Possible orders include:

(1) mouseover -> mouseenter -> mousemove
(2) mousenter -> mouseover -> mousemove
(3) mousemove -> mouseover -> mouseenter

The spec suggests (non-normatively, AIUI) order (1). According to [1] (and some of my own testing), Gecko uses order (1). Opera uses order (2), which is IMO the most logical. IE uses order (3). Chrome and Safari could use either order (1) or order (2), as neither currently fires the mouseenter event. (I'm told a patch has recently landed for Chrome support, but I haven't verified what order that implements.)

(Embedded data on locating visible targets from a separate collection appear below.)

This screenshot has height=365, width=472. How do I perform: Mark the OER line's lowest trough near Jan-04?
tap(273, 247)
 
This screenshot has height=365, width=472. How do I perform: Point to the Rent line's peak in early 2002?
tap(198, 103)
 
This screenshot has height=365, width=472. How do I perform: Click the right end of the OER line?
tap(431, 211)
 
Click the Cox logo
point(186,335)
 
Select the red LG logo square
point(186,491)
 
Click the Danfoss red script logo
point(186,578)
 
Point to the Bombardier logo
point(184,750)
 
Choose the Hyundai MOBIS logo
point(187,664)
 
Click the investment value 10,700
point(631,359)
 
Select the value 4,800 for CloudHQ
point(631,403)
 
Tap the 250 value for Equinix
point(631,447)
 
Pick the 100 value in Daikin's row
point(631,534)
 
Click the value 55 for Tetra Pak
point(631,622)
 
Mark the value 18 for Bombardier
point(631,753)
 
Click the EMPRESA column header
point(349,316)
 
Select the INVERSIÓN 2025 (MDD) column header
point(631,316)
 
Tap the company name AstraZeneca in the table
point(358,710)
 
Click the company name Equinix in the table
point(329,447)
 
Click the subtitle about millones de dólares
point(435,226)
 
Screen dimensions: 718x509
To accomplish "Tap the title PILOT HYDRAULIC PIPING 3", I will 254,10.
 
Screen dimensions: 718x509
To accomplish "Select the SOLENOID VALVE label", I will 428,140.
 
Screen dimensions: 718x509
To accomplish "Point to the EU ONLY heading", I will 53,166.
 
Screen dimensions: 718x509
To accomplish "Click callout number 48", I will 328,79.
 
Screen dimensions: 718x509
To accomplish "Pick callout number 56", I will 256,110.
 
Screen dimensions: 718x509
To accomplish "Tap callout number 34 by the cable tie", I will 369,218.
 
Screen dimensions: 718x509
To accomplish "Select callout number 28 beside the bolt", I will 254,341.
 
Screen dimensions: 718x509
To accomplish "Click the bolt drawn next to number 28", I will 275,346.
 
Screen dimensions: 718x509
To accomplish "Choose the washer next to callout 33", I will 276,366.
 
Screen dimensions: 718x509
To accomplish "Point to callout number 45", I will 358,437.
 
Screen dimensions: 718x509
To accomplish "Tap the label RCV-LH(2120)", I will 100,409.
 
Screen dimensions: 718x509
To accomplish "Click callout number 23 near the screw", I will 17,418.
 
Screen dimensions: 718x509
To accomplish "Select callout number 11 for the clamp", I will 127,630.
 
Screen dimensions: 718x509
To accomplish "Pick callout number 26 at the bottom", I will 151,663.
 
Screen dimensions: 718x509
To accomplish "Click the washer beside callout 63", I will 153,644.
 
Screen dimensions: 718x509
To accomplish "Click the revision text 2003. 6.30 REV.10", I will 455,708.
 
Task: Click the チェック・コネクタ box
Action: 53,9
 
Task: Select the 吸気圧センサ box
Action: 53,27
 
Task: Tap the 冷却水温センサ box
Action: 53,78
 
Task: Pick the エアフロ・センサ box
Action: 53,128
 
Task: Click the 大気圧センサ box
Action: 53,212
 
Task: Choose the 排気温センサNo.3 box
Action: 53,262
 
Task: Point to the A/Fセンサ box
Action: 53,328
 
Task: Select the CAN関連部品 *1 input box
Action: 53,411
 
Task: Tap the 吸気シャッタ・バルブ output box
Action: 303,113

Interestingly enough, Opera seem to agree that the canonical order for the reverse is (4):

(4) mousemove -> mouseout -> mouseleave

As before, Chrome and Opera do not fire the mouseleave event, but otherwise maintain the order in (4). I didn't test IE.

The spec should say definitively, and not just in some examples or suggestions, what the canonical order should be.

[1] http://rodneyrehm.github.io/select-events/
Comment 1 Gordon P. Hemsley 2013-07-11 01:08:55 UTC
(In reply to comment #0)
> Interestingly enough, Opera seem to agree that the canonical order for the
> reverse is (4):
> 
> (4) mousemove -> mouseout -> mouseleave
> 
> As before, Chrome and Opera do not fire the mouseleave event, but otherwise
> maintain the order in (4). I didn't test IE.

Wow, lots of typos. That first line should say "Gecko and Opera" and that second line should say "Chrome and Safari".
Comment 2 Olli Pettay 2013-07-11 02:20:37 UTC
http://dev.w3.org/2006/webapi/DOM-Level-3-Events/html/DOM3-Events.html#events-mouseevent-event-order
and Gecko follows that.

Feel free to re-open if there is something unclear in the spec.
The order of mouseover/enter and mouseout/leave should be clear.
Comment 3 Ian 'Hixie' Hickson 2013-07-12 17:50:27 UTC
That isn't normative.
Comment 4 Gordon P. Hemsley 2013-07-16 22:24:53 UTC
The Chrome implementation is here:

http://src.chromium.org/viewvc/blink?view=revision&revision=153877

According to [1], Chrome seems to use order (2) from comment 0 for the entry (like Opera), but order (5) below for the exit:

(5) mouseleave -> mouseout

(I didn't test this myself, so I don't know where 'mousemove' falls into the order.)

[1]: http://src.chromium.org/viewvc/blink/trunk/LayoutTests/fast/events/mouseenter-mouseleave-expected.txt?pathrev=153877
Comment 5 Gary Kacmarcik 2013-10-23 13:51:14 UTC
I've updated the text in the ED to mark the
   over - enter - move - out - leave
order as normative.

FF and IE both use the above order.

IE also has a single extra move before the over, which we are having them investigate. We believe that it is there to work around some issues with touch devices, but we'll track that as a separate issue if needed.

Safari 6.0.5 and Chrome 29 don't yet have enter/leave.